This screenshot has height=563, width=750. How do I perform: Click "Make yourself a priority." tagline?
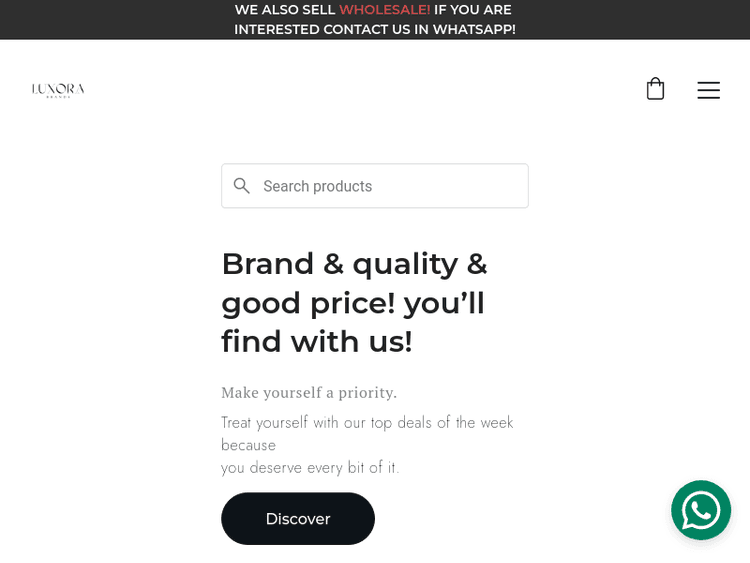tap(309, 393)
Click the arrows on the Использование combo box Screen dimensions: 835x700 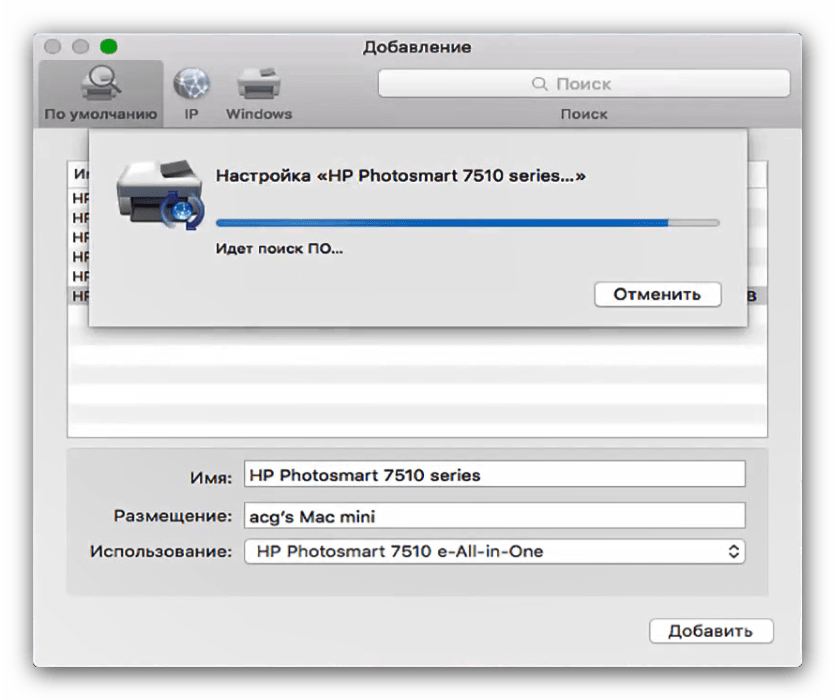coord(733,551)
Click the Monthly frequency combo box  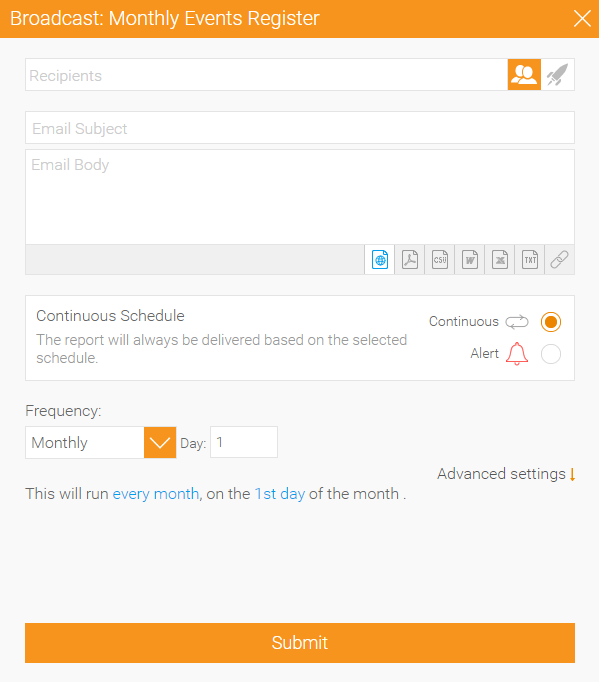pos(100,442)
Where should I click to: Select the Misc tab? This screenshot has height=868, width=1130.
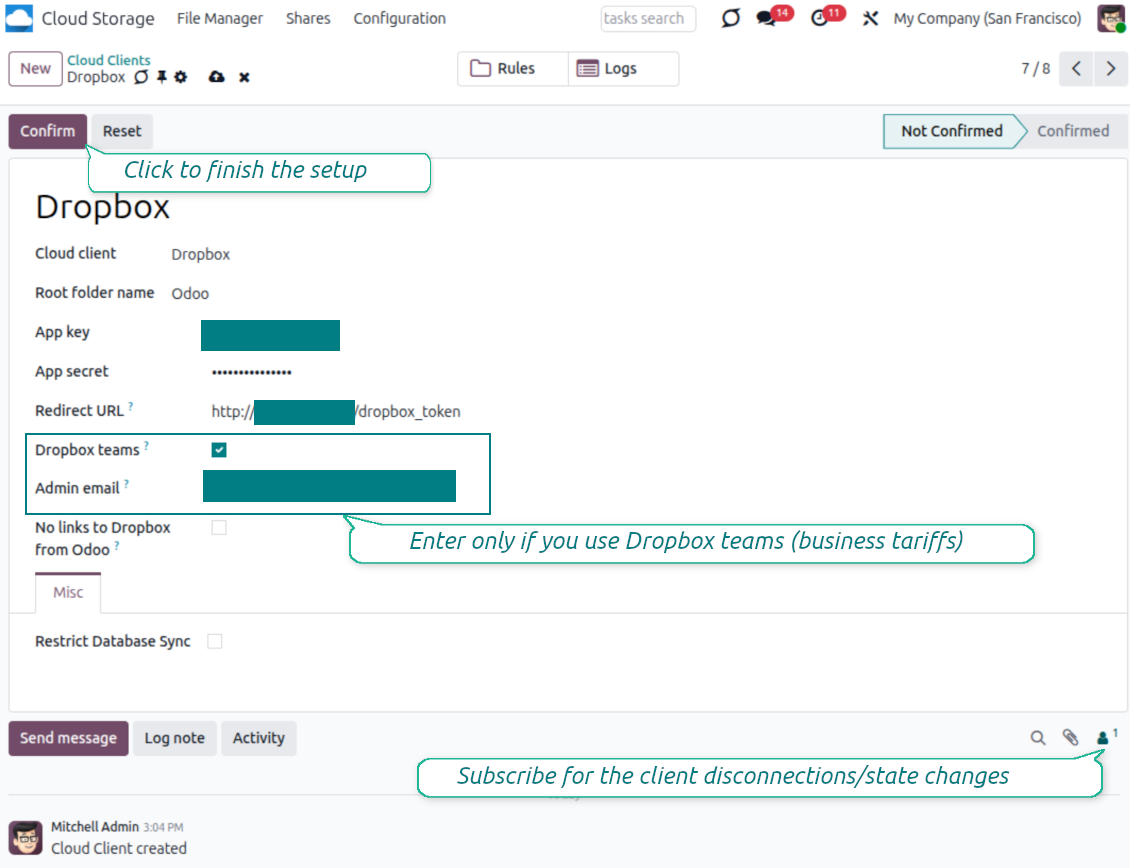(68, 592)
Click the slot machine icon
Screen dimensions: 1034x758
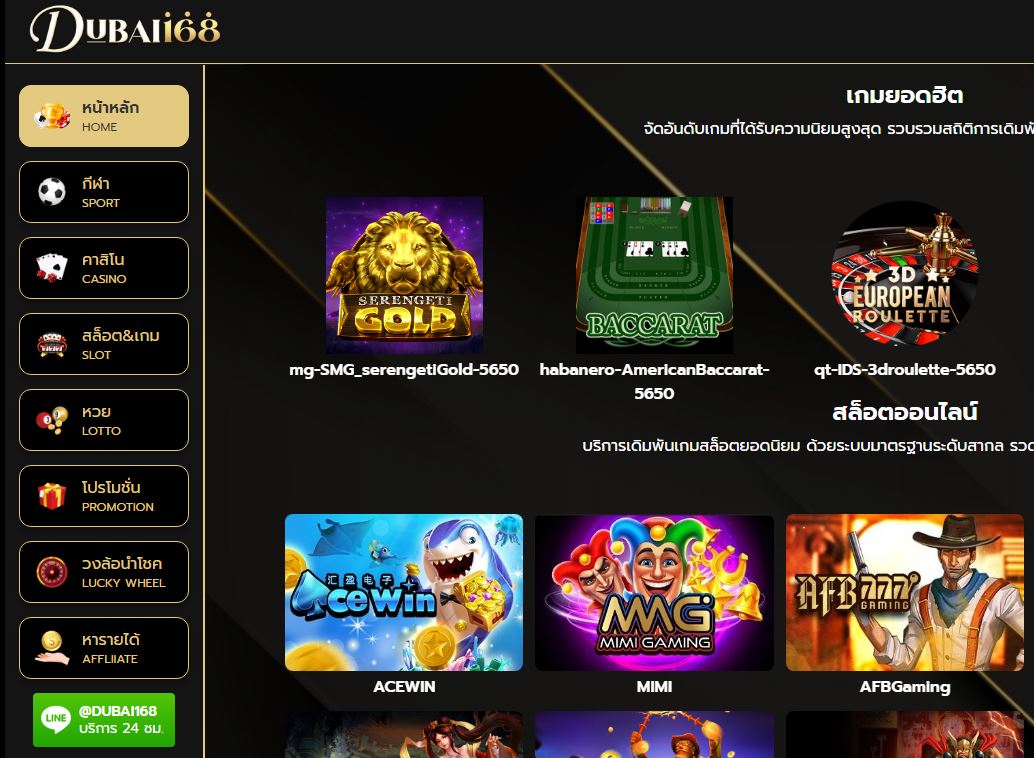[x=52, y=344]
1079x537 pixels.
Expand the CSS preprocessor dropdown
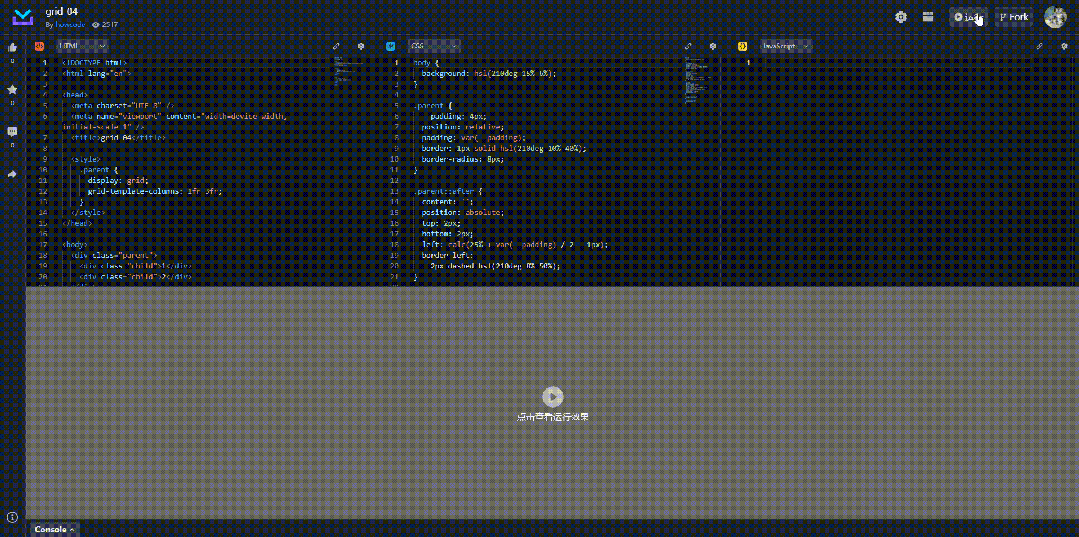[434, 46]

———

### [What is needed]
Every line from the one bearing "1079x537 pixels." through the end of the data above must be output exactly, and no picture may appear.

### [Expected output]
1079x537 pixels.
Expand the CSS preprocessor dropdown
[434, 46]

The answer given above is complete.